+++ Recorded data

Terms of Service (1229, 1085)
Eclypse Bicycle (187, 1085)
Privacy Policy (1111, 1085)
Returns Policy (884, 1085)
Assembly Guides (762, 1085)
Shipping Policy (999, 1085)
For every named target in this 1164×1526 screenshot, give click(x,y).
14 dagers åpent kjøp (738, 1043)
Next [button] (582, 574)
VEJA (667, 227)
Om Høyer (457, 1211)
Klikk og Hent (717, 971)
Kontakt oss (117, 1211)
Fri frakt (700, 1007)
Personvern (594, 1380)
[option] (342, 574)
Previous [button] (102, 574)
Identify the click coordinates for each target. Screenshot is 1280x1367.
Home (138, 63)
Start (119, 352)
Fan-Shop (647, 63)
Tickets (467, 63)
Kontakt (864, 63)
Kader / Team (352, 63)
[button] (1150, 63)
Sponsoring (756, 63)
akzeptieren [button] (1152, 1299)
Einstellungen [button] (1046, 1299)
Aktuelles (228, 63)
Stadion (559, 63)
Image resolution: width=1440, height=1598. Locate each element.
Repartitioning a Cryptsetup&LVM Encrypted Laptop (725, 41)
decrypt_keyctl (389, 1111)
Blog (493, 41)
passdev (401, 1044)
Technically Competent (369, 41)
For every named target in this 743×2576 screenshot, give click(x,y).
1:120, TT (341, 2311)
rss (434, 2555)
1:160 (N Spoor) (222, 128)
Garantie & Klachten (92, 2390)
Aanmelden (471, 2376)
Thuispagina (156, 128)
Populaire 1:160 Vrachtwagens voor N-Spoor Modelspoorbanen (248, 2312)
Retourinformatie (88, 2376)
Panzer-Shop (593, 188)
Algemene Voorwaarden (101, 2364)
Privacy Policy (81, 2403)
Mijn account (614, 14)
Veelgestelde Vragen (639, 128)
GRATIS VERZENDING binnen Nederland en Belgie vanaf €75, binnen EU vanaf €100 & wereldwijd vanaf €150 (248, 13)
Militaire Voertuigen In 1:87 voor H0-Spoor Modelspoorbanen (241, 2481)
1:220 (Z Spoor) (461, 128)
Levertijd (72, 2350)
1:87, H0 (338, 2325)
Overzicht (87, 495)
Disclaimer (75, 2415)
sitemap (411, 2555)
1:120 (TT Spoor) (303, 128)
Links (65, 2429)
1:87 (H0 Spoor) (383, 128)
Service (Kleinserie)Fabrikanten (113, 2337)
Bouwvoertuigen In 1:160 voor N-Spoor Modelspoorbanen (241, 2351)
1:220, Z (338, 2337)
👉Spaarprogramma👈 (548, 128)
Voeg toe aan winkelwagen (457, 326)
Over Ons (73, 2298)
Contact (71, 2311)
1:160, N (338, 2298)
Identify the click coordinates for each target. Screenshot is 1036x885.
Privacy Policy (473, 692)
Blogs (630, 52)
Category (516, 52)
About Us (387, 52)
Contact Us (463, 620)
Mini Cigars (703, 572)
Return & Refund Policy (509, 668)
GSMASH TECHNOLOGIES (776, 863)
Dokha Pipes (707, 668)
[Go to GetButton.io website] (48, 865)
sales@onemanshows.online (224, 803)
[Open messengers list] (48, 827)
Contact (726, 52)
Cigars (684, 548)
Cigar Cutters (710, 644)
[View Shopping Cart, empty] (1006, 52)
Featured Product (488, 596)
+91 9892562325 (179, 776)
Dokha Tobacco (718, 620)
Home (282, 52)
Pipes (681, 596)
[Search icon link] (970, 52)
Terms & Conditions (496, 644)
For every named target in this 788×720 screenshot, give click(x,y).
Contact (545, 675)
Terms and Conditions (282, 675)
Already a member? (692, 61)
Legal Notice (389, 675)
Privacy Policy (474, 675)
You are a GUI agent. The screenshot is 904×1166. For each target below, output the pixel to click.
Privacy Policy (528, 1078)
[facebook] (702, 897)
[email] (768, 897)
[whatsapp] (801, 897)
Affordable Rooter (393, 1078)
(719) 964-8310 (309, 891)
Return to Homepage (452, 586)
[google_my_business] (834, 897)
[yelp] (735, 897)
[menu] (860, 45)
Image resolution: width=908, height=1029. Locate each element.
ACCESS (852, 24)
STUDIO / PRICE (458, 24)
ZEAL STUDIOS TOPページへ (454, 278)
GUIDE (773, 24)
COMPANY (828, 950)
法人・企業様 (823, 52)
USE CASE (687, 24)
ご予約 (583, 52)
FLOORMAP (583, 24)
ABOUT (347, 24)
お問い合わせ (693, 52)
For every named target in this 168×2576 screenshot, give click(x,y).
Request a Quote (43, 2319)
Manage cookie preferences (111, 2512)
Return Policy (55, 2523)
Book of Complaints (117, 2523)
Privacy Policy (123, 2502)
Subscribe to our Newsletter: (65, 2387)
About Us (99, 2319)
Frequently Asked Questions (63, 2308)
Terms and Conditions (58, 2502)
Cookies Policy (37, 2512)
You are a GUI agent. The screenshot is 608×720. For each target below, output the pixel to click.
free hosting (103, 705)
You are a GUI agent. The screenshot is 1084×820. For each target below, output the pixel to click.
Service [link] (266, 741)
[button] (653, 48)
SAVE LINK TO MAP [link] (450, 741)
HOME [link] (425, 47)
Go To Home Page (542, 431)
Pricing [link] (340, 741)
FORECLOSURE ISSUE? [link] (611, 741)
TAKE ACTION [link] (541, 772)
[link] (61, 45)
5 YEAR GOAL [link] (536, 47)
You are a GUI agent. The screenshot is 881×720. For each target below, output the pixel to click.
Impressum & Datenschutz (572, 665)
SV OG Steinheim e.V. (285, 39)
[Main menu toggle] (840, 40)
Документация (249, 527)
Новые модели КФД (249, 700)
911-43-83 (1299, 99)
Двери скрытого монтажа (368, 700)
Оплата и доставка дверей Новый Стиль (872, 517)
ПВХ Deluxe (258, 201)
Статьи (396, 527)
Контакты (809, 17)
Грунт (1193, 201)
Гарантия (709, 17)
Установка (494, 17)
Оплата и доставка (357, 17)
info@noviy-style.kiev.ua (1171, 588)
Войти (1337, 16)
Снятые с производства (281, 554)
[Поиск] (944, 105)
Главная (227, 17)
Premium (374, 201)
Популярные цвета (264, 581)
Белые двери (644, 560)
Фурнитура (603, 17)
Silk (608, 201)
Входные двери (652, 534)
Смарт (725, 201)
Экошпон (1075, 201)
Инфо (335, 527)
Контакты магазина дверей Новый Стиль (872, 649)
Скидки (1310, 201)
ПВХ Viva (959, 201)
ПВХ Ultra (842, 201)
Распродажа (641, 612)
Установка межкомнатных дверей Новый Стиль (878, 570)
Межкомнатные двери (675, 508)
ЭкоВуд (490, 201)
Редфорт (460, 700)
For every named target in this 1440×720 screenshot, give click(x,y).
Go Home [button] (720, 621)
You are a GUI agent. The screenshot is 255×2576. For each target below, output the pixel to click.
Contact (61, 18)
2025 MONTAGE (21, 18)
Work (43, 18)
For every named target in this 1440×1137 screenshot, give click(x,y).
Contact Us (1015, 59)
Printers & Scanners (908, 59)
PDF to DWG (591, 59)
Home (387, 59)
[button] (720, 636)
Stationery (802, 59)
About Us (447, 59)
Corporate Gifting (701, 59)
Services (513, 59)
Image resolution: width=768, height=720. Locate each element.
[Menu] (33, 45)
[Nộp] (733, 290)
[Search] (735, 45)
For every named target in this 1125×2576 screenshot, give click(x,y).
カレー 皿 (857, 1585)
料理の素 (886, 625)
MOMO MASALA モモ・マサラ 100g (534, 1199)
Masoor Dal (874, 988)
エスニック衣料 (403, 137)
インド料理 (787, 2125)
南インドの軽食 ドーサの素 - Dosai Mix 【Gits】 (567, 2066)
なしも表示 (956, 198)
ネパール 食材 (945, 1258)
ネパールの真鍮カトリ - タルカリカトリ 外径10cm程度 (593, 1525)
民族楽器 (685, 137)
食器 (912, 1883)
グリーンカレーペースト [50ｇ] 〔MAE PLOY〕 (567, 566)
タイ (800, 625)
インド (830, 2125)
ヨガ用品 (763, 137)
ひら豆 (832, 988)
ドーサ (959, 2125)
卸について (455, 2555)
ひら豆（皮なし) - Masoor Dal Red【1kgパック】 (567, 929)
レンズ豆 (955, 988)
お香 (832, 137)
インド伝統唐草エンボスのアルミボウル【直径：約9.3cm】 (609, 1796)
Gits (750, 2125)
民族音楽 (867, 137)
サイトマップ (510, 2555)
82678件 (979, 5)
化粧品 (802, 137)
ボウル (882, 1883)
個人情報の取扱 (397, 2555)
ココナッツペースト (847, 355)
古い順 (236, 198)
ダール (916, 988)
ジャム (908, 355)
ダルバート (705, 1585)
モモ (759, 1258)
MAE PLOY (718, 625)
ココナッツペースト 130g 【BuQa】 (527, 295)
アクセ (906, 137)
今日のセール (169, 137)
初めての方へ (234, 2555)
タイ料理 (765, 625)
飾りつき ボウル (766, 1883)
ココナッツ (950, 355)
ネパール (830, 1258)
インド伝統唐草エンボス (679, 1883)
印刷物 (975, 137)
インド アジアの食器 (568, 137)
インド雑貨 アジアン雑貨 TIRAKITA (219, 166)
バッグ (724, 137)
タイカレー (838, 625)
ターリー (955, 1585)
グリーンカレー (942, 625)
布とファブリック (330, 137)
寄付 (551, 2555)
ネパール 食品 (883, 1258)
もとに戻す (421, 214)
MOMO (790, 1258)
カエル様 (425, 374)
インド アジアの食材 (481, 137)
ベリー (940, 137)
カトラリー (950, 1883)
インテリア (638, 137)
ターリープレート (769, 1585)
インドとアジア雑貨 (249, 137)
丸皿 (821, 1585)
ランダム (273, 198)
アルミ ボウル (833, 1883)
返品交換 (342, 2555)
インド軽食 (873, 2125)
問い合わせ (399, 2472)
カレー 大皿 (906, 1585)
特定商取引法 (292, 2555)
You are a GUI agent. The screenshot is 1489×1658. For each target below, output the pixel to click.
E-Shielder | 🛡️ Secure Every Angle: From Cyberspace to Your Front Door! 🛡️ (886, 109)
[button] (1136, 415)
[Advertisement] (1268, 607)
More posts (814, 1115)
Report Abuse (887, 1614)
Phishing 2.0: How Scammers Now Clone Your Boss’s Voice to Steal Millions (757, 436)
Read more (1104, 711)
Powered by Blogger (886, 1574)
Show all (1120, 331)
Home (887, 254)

++++++

What you will do = Set down everything from the start of the rows down to the line containing "Previous [button] (102, 574)", both ends included, reproducing each line exactly.

Output for this task =
Terms of Service (1229, 1085)
Eclypse Bicycle (187, 1085)
Privacy Policy (1111, 1085)
Returns Policy (884, 1085)
Assembly Guides (762, 1085)
Shipping Policy (999, 1085)
For every named target in this 1164×1526 screenshot, give click(x,y).
14 dagers åpent kjøp (738, 1043)
Next [button] (582, 574)
VEJA (667, 227)
Om Høyer (457, 1211)
Klikk og Hent (717, 971)
Kontakt oss (117, 1211)
Fri frakt (700, 1007)
Personvern (594, 1380)
[option] (342, 574)
Previous [button] (102, 574)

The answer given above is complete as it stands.